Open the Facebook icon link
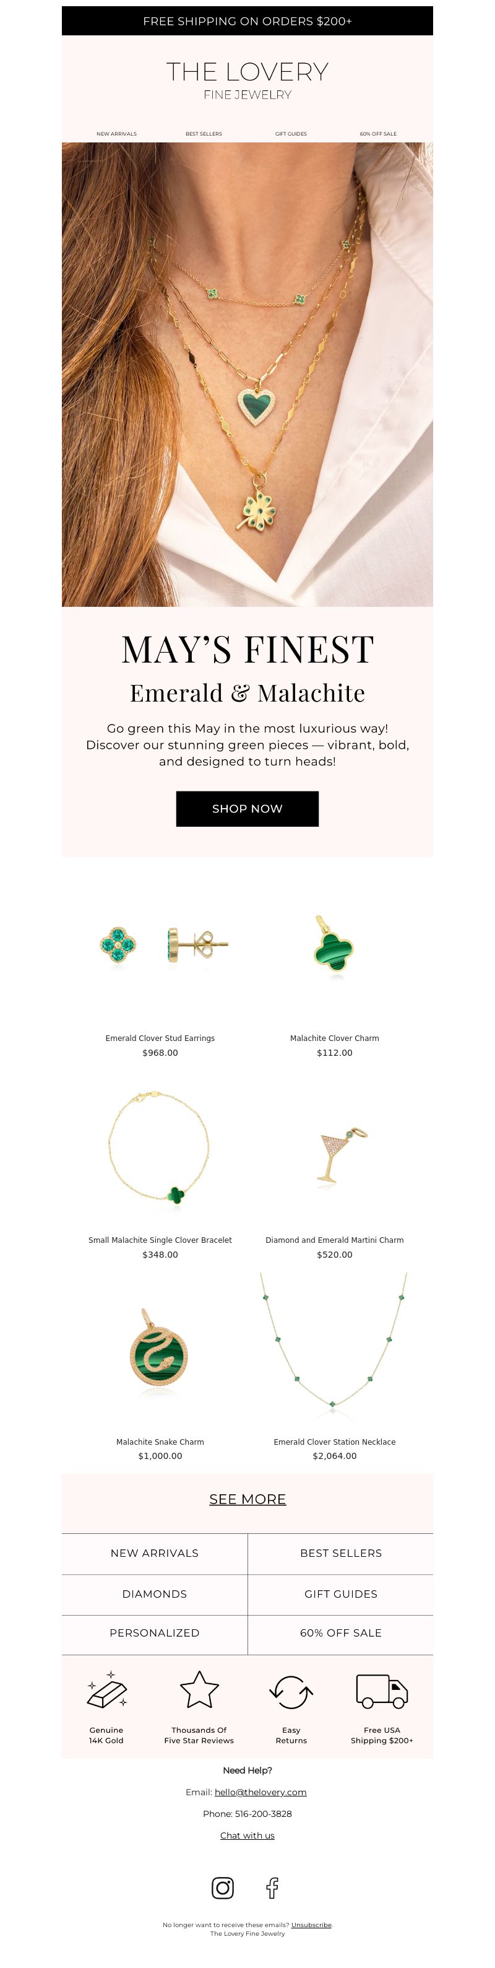This screenshot has width=495, height=1968. (x=272, y=1888)
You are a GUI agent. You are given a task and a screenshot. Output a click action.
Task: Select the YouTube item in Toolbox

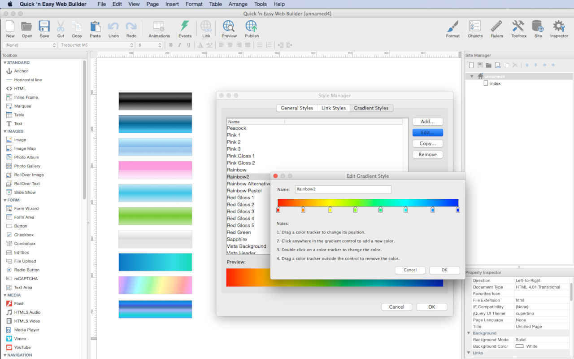[x=22, y=347]
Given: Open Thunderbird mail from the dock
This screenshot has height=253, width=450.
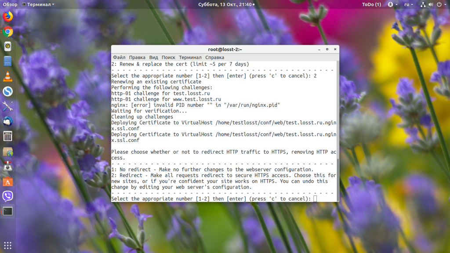Looking at the screenshot, I should [x=7, y=121].
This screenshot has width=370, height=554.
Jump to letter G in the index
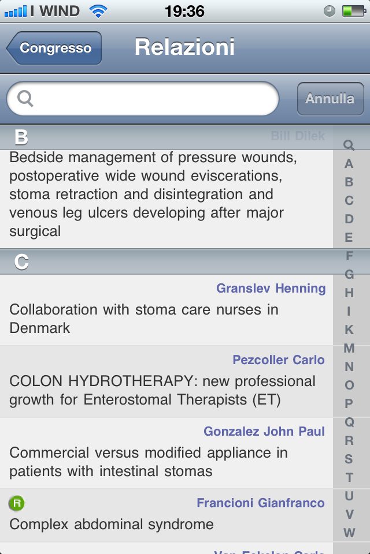[349, 274]
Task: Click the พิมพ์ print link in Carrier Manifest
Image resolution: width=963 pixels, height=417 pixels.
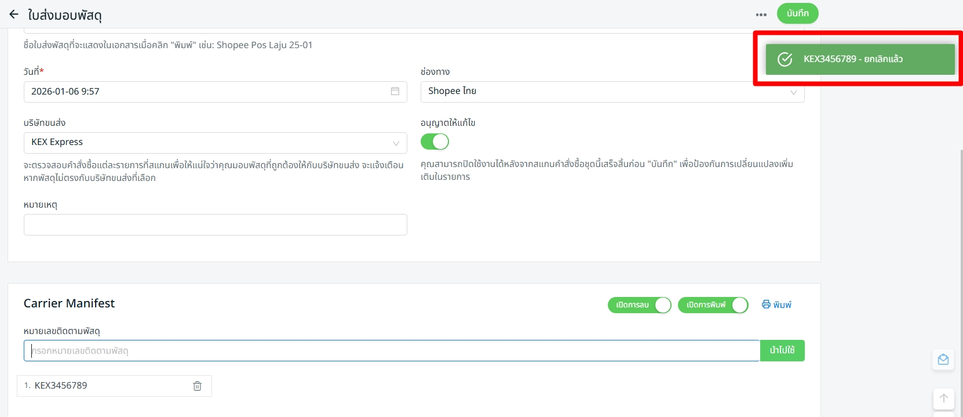Action: (776, 305)
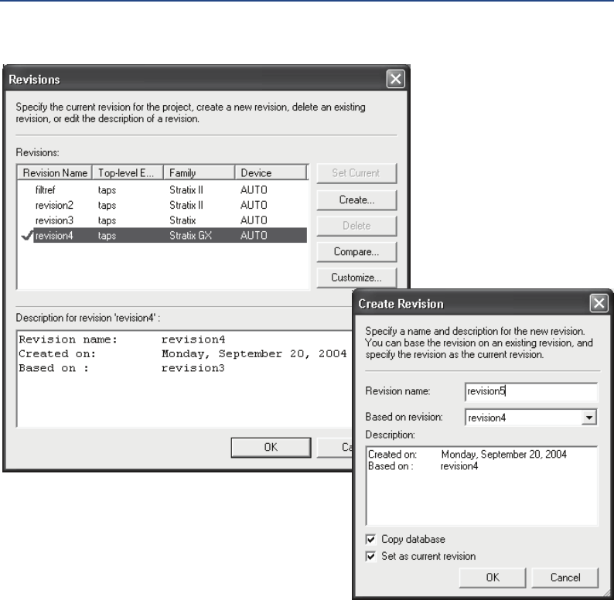
Task: Click the Revision name input field
Action: pyautogui.click(x=530, y=392)
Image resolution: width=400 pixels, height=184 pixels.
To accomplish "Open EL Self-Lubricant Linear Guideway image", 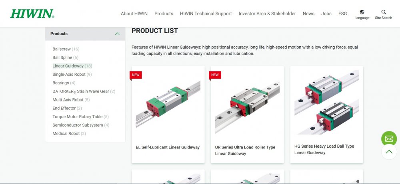I will (168, 105).
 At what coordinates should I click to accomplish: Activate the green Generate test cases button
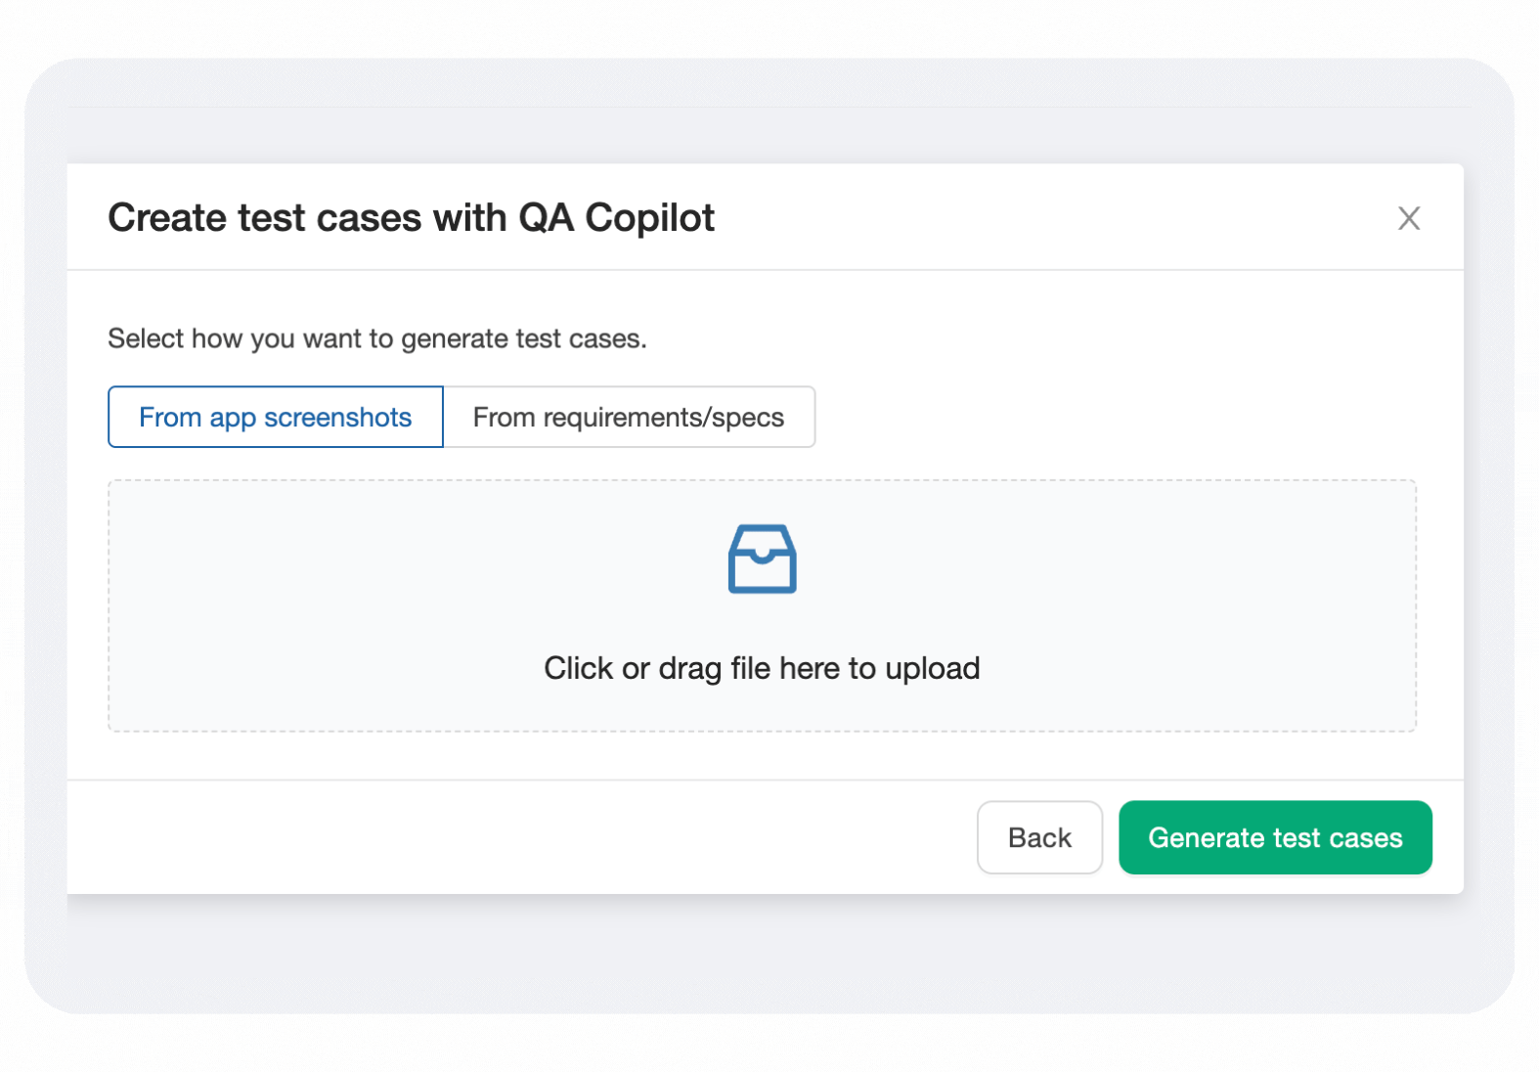click(x=1274, y=837)
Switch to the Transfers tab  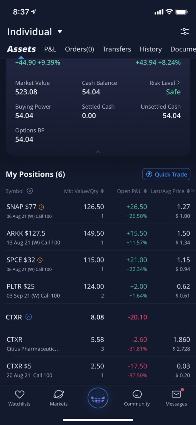pyautogui.click(x=117, y=49)
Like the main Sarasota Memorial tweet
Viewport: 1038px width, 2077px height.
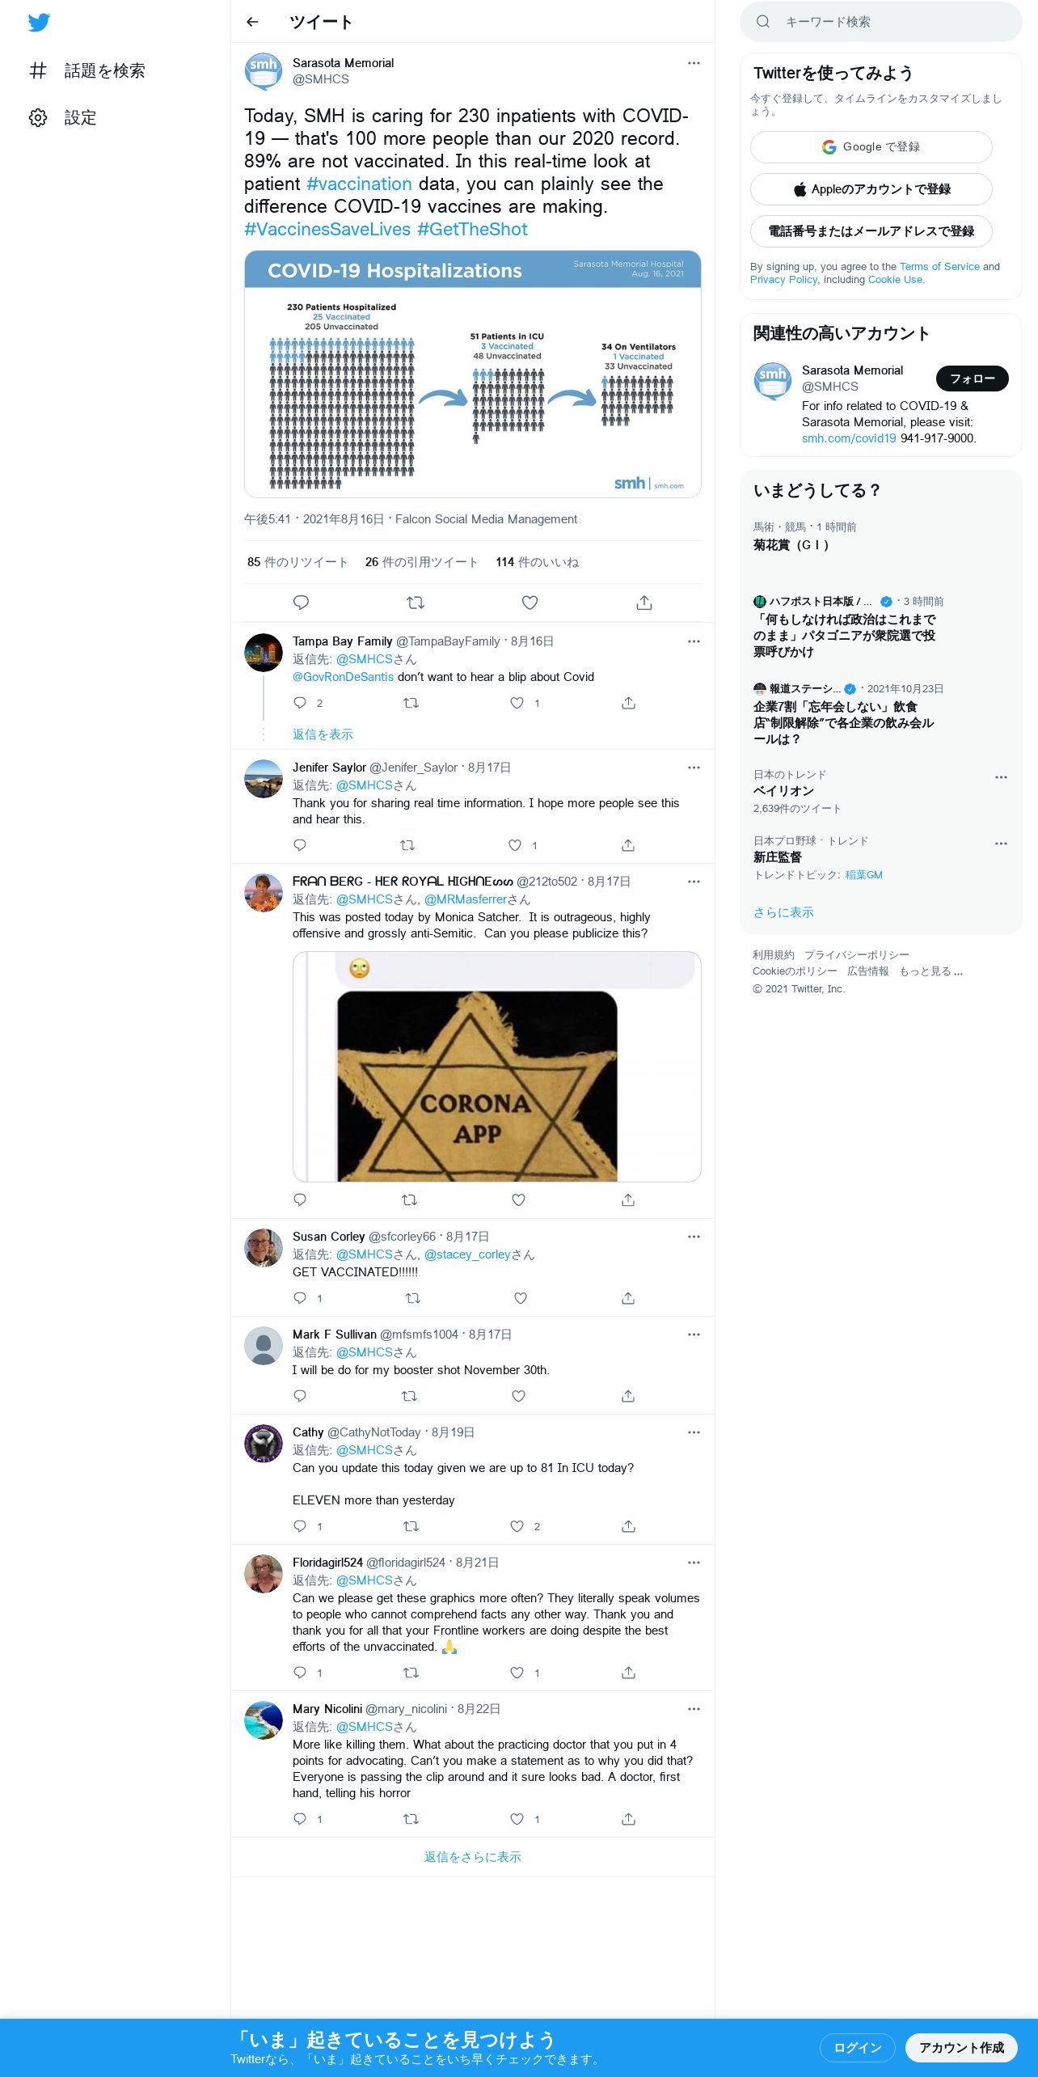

═══

= Exercise =
Starting at the line containing "You are a GUI" and finishing at the line containing "Task: Click the พิมพ์", return those lines exactly as they appear above, without the pictures.

= Answer space =
You are a GUI agent. You are given a task and a screenshot. Output a click action.
Task: Select the YouTube item in Toolbox

[x=22, y=347]
Given: Open Thunderbird mail from the dock
This screenshot has height=253, width=450.
Looking at the screenshot, I should [x=7, y=121].
This screenshot has width=370, height=554.
Jump to letter G in the index
[349, 274]
Task: Click the พิมพ์ print link in Carrier Manifest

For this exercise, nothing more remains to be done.